This past weekend Facebook had its first successful run delivering Internet to people with no previous connection, all via its new Aquila drone.
The company flew the unmanned aircraft over Yuma, Arizona last month to test sending rays of connectivity to billions of people on the ground with no access to the web. For 96 minutes, the drone flew over the city to transmit solar-powered lasers to receivers on the ground. The rays were able function up to 30 miles in any direction, with high speeds up to tens of thousands of gigabytes per second.
Weighing in at almost half a ton and spanning 140 feet, a size comparable to Boeing’s 747, the aircraft is bigger than Facebook desires. The social media giant plans to send its drones over various Internet-lacking cities for over 90 days at a time with heights between 60,000 and 90,000 feet. In order to successfully accomplish this, the team must tweak the design to make the drones lighter and smaller.
The fleets are part of Facebook’s two-year-old Connectivity Lab project, which focuses on building revolutionary inventions to bring Internet to parts of the world that are still disconnected. In addition to the Aquila drone, the company is working on other satellites and ground communication systems to improve web access. More than 4 billion people in the world are in the dark and offline. Facebook’s goal is to provide primarily developing or third world countries with faster access to news and an easier way to connect with people outside of their own communities.
Facebook isn’t the only one with ideas to enhance life through drones. Drones don’t only serve as innovational tech, but can also be used for recreational purposes. With new Star Wars films expected to make their debut next year, the saga decided to take their gadgets to the shelves.
RC toy company Propel is launching four drones in the fall to resemble the types of aircrafts spotted in the Lucasfilm epic.
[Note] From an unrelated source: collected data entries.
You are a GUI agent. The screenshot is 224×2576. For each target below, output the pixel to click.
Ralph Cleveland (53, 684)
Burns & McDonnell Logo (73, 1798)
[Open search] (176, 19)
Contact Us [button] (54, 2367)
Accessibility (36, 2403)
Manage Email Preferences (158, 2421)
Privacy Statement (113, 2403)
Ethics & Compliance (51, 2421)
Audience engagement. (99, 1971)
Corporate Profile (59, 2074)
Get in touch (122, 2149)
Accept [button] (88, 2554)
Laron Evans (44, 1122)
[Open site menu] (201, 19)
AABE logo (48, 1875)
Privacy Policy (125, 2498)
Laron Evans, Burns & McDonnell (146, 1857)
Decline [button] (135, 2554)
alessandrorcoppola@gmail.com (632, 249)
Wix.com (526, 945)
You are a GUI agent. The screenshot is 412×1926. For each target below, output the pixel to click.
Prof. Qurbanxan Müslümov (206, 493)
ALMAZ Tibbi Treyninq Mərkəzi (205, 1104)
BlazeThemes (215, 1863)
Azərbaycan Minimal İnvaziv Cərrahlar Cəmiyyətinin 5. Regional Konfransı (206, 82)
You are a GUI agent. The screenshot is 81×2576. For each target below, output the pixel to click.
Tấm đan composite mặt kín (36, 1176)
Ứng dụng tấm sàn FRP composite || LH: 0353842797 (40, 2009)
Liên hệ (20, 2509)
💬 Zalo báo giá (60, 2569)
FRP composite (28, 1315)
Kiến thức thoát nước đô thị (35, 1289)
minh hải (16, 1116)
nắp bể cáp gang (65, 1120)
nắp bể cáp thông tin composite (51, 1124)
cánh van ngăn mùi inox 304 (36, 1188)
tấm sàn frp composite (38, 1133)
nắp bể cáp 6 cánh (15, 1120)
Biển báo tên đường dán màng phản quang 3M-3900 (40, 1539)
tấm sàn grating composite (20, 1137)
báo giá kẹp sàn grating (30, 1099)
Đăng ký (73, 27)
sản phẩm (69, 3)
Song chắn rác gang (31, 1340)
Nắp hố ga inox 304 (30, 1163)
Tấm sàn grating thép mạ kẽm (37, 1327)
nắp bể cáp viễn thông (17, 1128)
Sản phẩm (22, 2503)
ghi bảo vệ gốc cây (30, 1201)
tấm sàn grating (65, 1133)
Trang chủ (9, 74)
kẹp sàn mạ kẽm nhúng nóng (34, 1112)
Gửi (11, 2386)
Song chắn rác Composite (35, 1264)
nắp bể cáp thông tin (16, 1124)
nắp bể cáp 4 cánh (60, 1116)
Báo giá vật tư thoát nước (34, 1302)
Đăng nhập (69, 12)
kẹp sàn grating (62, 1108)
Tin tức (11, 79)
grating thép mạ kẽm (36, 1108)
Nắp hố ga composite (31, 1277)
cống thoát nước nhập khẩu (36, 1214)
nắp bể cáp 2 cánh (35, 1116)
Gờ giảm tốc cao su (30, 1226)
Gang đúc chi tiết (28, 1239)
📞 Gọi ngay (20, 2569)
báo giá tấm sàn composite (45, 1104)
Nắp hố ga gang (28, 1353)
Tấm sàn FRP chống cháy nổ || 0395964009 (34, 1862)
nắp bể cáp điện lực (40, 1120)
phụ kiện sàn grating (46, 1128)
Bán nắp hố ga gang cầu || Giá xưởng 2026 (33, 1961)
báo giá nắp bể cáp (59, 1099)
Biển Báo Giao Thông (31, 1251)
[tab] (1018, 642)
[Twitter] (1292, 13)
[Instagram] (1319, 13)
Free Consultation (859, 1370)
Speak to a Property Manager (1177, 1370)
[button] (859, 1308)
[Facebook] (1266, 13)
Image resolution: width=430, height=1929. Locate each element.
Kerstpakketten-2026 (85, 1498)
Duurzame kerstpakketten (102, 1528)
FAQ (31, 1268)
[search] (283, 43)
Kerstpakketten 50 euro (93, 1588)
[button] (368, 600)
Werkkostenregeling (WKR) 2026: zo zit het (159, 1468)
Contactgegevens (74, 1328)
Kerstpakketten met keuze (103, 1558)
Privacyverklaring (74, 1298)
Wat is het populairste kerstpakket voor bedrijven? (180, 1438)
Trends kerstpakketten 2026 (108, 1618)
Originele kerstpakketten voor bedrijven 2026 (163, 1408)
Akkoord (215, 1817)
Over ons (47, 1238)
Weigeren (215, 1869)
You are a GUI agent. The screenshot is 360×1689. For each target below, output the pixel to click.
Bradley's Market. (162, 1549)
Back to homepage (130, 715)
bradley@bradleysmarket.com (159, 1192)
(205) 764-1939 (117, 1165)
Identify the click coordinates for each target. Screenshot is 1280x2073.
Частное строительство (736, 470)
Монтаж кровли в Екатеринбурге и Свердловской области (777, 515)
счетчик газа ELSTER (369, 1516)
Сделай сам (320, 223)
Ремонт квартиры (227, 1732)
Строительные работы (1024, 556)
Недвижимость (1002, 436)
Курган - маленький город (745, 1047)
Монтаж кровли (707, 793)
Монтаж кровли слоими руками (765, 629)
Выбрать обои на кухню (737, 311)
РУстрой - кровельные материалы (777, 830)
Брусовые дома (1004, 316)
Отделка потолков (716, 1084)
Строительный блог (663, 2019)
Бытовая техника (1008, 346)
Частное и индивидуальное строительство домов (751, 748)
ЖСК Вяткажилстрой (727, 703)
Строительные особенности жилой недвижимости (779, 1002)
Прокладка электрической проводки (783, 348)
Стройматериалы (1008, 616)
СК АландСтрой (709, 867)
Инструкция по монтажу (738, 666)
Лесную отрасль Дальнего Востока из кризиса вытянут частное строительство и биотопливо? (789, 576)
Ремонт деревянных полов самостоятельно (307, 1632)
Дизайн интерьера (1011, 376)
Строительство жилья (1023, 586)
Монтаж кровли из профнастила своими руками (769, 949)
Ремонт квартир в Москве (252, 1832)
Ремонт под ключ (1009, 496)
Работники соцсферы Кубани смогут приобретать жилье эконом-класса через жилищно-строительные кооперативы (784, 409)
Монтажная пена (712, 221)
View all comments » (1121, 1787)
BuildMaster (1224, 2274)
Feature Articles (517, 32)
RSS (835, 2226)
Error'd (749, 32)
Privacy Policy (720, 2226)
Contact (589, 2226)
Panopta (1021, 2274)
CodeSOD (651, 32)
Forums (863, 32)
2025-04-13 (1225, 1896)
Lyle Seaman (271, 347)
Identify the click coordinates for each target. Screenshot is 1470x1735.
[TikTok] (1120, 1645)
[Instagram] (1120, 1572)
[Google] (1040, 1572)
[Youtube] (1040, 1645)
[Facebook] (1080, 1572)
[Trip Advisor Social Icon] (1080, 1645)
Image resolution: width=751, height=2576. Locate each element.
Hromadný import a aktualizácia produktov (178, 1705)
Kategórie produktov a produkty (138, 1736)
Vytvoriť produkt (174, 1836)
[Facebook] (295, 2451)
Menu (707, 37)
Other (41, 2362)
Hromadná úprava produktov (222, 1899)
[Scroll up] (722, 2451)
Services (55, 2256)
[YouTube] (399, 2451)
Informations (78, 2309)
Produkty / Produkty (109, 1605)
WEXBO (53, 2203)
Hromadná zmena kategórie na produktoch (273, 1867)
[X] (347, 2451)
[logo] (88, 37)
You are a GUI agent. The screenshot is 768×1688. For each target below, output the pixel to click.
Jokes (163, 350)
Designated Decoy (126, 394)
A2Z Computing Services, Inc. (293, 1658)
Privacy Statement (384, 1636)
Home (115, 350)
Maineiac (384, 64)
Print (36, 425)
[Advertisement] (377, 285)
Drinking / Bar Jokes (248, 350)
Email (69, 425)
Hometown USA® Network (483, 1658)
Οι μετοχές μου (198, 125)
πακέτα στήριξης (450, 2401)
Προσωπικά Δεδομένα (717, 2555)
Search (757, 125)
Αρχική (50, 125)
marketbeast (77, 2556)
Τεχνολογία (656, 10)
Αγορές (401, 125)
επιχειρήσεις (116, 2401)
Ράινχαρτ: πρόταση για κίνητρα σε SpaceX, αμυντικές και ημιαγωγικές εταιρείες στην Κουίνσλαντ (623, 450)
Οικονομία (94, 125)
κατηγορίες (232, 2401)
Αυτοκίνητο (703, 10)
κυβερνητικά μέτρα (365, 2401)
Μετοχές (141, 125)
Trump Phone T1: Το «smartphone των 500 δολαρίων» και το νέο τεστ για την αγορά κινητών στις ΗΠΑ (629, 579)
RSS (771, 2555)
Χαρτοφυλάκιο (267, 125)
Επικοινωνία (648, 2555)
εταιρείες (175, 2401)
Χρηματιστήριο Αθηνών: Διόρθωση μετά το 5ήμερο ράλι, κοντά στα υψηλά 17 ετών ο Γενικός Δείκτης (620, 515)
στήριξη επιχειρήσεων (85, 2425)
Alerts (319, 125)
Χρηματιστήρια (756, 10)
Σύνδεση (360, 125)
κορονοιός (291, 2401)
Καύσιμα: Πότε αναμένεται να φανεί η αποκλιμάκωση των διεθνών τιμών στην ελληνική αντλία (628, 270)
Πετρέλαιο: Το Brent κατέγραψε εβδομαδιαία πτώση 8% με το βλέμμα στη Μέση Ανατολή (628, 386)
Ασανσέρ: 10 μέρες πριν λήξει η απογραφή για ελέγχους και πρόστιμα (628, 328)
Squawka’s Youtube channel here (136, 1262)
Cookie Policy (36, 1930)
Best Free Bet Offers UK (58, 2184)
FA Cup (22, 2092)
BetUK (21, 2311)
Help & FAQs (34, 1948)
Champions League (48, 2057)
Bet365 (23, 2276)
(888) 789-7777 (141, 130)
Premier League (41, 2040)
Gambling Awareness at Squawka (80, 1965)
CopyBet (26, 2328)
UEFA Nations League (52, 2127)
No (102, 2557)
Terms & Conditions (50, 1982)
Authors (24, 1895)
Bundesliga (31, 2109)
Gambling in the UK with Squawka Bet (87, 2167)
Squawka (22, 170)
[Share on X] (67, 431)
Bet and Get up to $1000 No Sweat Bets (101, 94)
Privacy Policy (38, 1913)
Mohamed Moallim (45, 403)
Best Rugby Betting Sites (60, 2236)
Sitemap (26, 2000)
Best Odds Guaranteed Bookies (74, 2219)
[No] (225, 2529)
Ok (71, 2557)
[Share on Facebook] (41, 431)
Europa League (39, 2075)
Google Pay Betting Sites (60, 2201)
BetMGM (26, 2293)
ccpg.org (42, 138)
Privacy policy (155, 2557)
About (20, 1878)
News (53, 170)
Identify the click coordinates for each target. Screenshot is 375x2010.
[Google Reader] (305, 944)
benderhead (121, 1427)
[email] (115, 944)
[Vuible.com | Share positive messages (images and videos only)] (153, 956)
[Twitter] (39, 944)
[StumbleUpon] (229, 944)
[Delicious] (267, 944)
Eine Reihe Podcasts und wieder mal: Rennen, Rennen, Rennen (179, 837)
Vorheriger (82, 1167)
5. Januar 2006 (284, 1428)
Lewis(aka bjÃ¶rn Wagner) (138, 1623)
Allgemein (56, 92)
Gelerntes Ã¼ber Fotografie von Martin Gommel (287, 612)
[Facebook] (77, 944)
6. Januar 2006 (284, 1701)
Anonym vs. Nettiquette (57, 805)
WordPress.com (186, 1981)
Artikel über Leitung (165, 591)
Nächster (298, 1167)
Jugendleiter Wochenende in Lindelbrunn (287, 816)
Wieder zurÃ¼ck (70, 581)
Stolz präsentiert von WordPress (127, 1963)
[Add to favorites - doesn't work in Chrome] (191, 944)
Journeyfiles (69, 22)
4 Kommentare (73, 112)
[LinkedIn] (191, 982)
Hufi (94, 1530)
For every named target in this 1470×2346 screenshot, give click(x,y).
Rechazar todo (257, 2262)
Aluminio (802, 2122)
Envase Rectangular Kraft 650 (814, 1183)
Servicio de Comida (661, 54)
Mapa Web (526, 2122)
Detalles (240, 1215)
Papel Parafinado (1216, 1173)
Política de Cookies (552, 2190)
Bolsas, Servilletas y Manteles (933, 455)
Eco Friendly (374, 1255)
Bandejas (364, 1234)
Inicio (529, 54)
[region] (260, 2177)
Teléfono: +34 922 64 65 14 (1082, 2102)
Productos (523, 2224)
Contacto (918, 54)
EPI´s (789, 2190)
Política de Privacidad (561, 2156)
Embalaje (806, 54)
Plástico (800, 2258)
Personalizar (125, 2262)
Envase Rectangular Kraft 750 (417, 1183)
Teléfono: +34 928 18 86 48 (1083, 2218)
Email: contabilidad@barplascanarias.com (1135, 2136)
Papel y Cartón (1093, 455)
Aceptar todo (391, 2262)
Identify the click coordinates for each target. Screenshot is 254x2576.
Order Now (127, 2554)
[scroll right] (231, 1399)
In just a few months, fans of the faraway galaxy will be able to purchase toy drones imitating Tie Fighter, X-Wing, the Millennium Falcon and a Return of the Jedi-style speed bike. The contraptions will be sold at roughly $200-$300 each—great for gifting or personal enjoyment, or collecting a fleet to have airborne battles with friends.
The toy drones, although marketed as solely plastic toys, have the capability to reach speeds up to 35 miles per hour and come equipped with built-in laser-tag type functions for teaming up against friends or showing off aerial tricks. For fanatics looking to delve more into the Star Wars universe, these are the drones you’re looking for.
From autonomous flying cameras to unmanned combat aerial vehicles, drones are igniting change throughout the world, giving various communities easier and faster access to international information, or in the case of Star Wars, entertainment.
Other huge corporations such as Google, BBC and the FAA are permitted to fly drones over land and are currently searching for ways to heighten aerial innovation.